- TASK OBJECTIVE:
Repeat word for word everything from the line containing "1300x867 pixels." down to the line containing "Action: 151,208", both included, and leave the pictures out of your answer.

- DATA TO PROCESS:
>> BEGIN

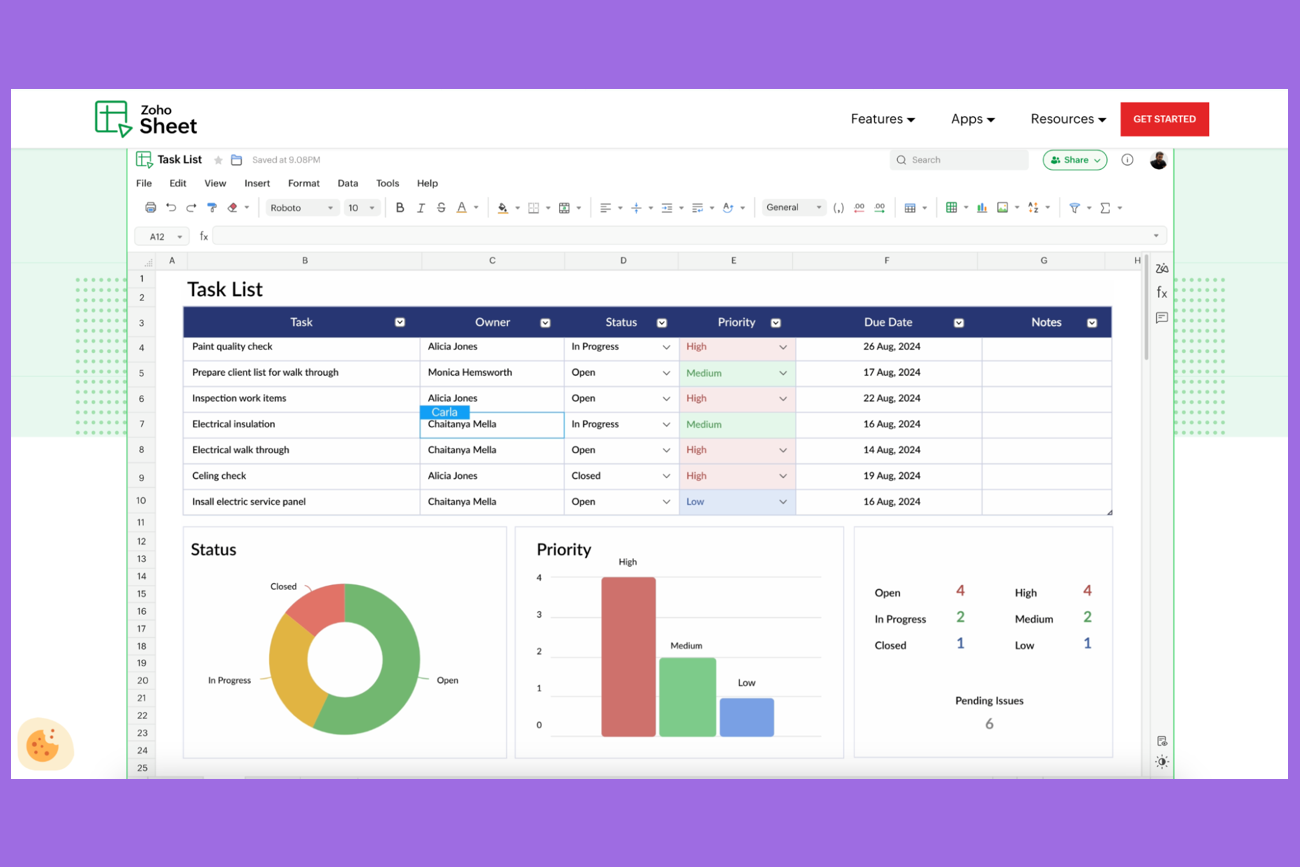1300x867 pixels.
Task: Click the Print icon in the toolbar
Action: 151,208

>> END
>> BEGIN

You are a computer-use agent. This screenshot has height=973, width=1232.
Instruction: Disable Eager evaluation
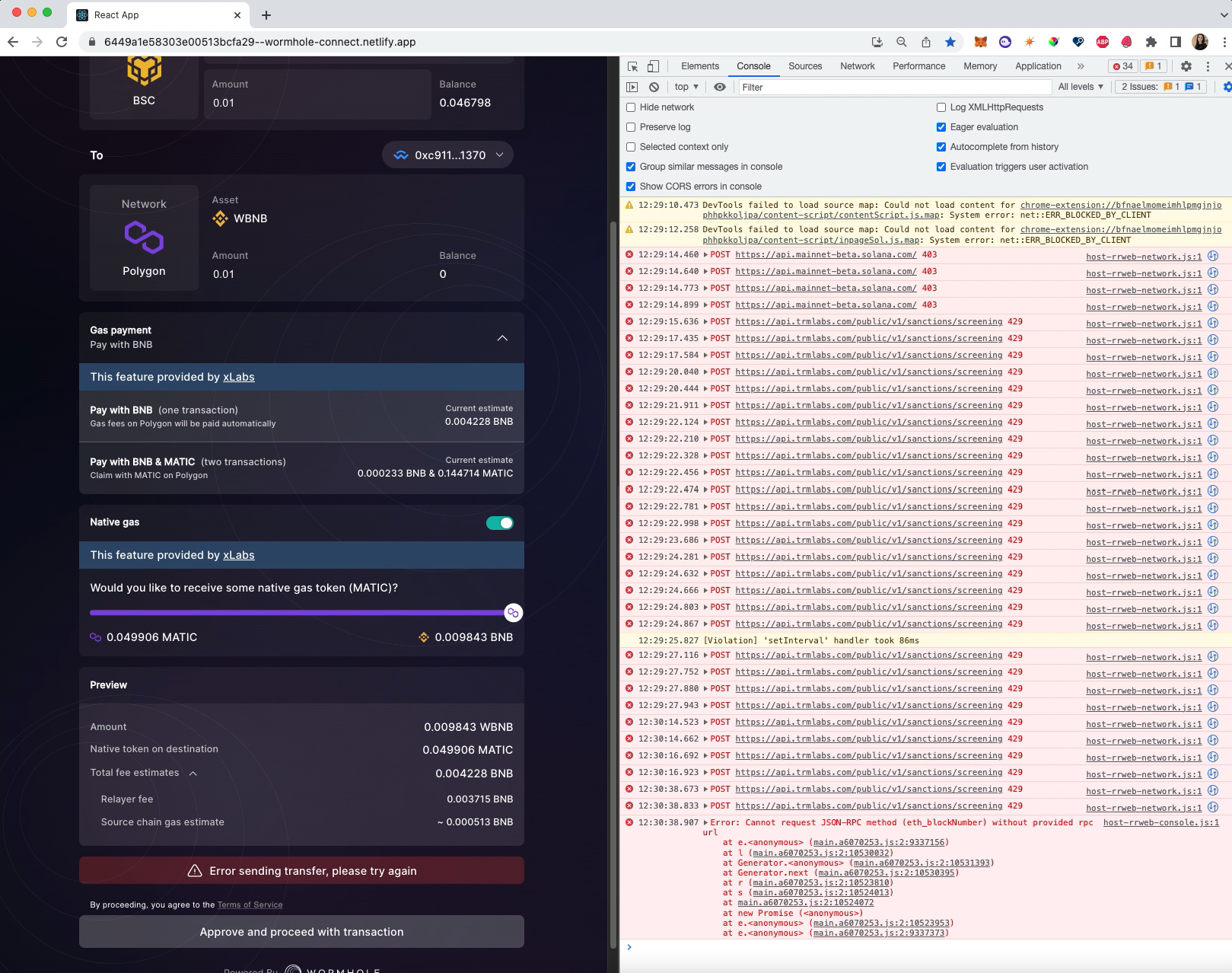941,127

>> END

- FINISHED TASK:
1300x867 pixels.
Task: Click the Print icon in the toolbar
Action: 151,208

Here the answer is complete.